My mom wouldn’t even do the special algorithm for each site, she just had like 2 or 3 passwords that she would use depending on site requirements, and even that simple setup was far less convenient for her than a password manager. She was the one who initially had the idea to make my grandma use one because she became evangelized about how much better a password manager is than having to remember passwords.
Your point about inconvenience is just straight up wrong.
I would also vehemently disagree with your claim that they are a security risk unless you just straight up use them wrong / use hunter2 as your master password. But this comment is already super long so I will just stop there.
Coming up with a simple formula is a big security risk. It makes your passwords easier to brute force, and with enough entropy, probably easy to guess as well.
And what happens if the password is breached? Do you change the formula? What happens if a site requires a password change? Even if the formula accounts for versioning/iterating, how do you remember which iteration you’re on?
Extra security with 2FA I agree with, but that’s not mutually exclusive to using a password manager.
And are password managers really single points of failure? These password managers can sync to multiple devices, so your data is generally safe. If someone gets your password manager password, that’s a problem, yes, but they’d need access to your device to view anything, as installing on another device requires a separate master key to set it all up (which should not be stored digitally anywhere).
Passphrases are by definition hard to brute force.
The formula should not be obvious. Don’t just put the site’s name in the passphrase, put a similar sounding but easy to remember word, something that rhymes, the first and last letters of the site’s name plus the number of letters in the domain name, whatever.
An attacker would need to specifically target you and have more than one of your passphrases using the same formula in order to try to figure it out. Too much work. If they’re that interested in your password it’s easier to beat you up until you tell them.
You can have a couple different formulas or variations.
Same way you’d remember the password you used for a site if you reused two or three different passwords.
And if you use the wrong one just try again; sure, passphrases can be a bit long, but having to type them multiple times is a good way to make sure you remember which one you used, lest you have to type it again.

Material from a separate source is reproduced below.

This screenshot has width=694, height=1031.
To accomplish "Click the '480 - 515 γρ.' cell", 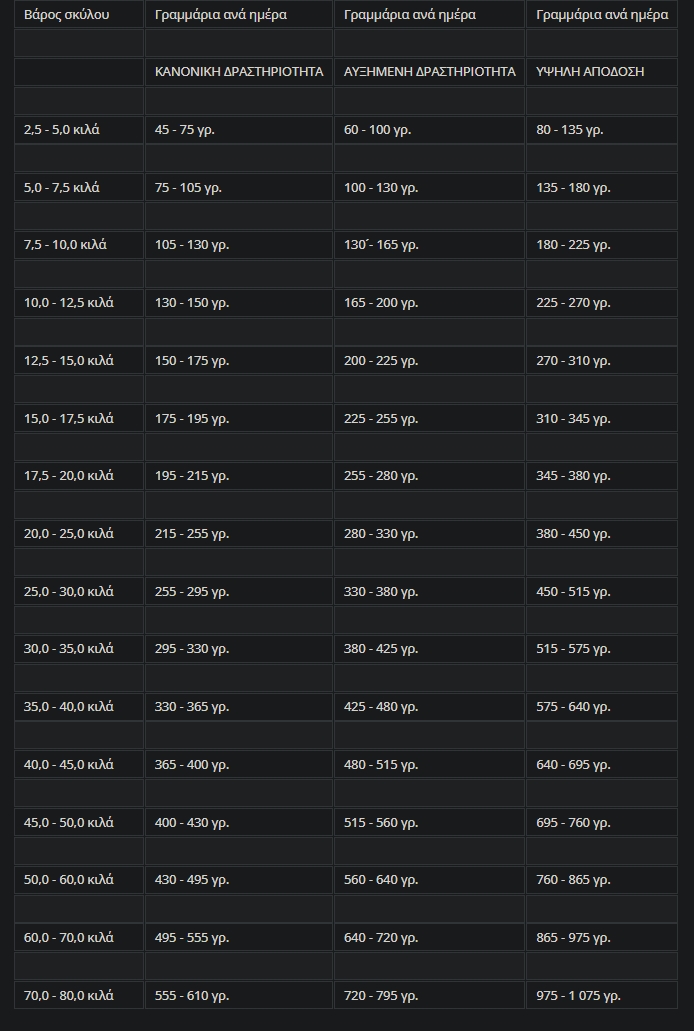I will [430, 764].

The benefit of passkeys over passwords is that they’re phishing resistant and use strong encryption. They’re effectively an iteration on yubikeys meaning you can have as many (or as few) passkeys associated with a given login as you’d like. So, you can easily prevent there being a single point of failure in the system.
Passkeys are tied to accounts and devices and those devices are the only devices used for authentication. This means you can access your account form a public device without that device ever knowing your credentials provided you and your secure device are physically present so it avoids the whole keylogger issue.
My secure device is in my other pants, though. I misplace my brain much less often.